Tuesday, January 5, 2021

Today has been trying.
I have perfected failure.  I am trying to set up farfari radio.  I have a computer, a mixing board, a microphone, and lots of practice at trouble shooting.  I am still failing.

I think back to all the other first times I tried to do something.  The 1st time I tried to drive a car, the 1st time I tried to dance with a girl, the 1st time I tried to meditate.  Eventually, with the exception of dancing, I generally acquire the skill and think no more of the failure.

farfari can be far harder on himself than he is of others, far less forgiving.  farfari feels trapped that things can be forever at times, not recognizing the transient nature of the fumbling in the dark.  And what is wrong with fumbling in the dark?  It is not a weakness, it is to be human.  I required taking a step back and again remembering, "Show the kindness that you show others".   

It is easy to treat others kindly, it requires action.  
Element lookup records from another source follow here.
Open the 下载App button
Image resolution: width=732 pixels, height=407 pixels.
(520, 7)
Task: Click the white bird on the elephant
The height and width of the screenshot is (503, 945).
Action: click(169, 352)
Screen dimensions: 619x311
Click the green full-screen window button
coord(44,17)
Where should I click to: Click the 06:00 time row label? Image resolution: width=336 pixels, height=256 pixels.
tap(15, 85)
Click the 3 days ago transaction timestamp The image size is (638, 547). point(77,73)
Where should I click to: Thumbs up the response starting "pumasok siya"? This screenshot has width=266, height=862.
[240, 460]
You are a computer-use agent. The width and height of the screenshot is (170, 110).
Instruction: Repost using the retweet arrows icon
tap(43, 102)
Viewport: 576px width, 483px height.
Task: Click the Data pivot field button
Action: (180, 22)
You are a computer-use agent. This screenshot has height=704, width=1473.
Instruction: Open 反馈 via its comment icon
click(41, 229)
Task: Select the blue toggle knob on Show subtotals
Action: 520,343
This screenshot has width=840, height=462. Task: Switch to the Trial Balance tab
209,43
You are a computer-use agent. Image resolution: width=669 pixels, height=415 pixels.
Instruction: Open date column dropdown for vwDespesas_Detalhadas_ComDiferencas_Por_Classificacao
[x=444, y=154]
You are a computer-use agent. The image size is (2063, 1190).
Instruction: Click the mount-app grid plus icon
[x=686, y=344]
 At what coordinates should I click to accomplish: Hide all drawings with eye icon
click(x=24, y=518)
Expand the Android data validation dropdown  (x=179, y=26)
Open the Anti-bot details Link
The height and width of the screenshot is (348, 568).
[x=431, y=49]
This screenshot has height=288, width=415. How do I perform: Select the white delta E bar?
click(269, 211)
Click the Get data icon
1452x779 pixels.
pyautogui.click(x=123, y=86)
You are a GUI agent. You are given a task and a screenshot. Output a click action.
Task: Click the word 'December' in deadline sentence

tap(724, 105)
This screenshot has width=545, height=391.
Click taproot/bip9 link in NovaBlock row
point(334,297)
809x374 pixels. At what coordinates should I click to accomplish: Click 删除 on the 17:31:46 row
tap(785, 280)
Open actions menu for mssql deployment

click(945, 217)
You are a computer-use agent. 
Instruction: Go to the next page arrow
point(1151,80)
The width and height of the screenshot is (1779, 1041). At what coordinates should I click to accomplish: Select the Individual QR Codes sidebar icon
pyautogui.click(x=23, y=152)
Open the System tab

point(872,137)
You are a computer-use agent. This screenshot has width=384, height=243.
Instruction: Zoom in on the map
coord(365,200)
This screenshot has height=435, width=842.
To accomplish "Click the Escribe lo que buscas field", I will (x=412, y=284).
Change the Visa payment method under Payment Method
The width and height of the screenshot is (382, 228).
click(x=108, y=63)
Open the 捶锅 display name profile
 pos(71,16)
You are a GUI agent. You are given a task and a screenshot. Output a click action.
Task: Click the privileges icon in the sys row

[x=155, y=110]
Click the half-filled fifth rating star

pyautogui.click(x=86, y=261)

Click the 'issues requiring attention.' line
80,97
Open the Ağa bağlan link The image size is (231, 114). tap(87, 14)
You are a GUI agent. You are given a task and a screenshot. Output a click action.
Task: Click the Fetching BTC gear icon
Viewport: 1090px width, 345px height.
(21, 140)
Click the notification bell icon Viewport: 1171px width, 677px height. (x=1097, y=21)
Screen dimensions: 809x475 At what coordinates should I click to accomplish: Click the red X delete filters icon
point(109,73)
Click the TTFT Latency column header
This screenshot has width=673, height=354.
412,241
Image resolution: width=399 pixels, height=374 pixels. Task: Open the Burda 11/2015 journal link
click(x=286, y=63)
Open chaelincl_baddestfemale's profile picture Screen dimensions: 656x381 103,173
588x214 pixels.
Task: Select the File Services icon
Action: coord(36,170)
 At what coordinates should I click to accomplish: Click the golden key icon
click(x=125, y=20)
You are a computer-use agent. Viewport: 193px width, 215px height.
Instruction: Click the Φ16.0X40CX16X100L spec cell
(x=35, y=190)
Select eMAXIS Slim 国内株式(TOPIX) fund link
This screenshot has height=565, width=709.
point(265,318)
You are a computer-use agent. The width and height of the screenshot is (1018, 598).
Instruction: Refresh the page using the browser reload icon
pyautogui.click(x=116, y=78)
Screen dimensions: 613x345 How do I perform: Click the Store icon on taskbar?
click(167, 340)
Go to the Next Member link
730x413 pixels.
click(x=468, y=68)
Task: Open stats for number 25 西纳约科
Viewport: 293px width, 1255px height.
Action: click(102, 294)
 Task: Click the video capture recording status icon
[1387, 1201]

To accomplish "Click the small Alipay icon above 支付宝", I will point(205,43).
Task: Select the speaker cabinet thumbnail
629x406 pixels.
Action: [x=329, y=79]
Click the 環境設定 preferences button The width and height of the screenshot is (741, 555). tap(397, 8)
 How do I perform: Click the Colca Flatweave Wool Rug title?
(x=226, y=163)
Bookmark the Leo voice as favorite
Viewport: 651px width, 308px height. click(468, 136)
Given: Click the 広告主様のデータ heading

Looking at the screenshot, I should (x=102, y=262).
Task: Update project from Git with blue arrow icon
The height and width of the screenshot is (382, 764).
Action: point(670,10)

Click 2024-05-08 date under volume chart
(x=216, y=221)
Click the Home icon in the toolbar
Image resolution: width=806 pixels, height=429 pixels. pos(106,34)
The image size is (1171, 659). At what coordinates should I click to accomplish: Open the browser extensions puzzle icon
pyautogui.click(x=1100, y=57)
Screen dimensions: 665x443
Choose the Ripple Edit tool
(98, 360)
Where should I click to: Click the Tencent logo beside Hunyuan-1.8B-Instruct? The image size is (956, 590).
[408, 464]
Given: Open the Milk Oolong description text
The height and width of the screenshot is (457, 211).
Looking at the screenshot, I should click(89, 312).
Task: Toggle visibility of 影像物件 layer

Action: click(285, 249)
In what ways can we show ourselves that same type of compassion, when the unkind activity that we want to change exists only between our two ears?  

I believe that putting positive actions towards ourselves can be the solutions.  Living inside our heads, or trying to meditate past it has not worked for me.   I often will give myself a pep talk inside my head, briefly, and then move on to something that will engage me in a much more gentle manner.   Navel gazing and philosophizing have their place in figuring out our problems.   For me, when on mental fire, I require a fire hose first.  The fire hose can be exercise, expressing my frustrating experience to my wife or friends,  turning off my brain, or at times even a guided meditation.

I could never believe that I have the answer for what will work for you when you see yourself as a "failure".   See, I have failed again!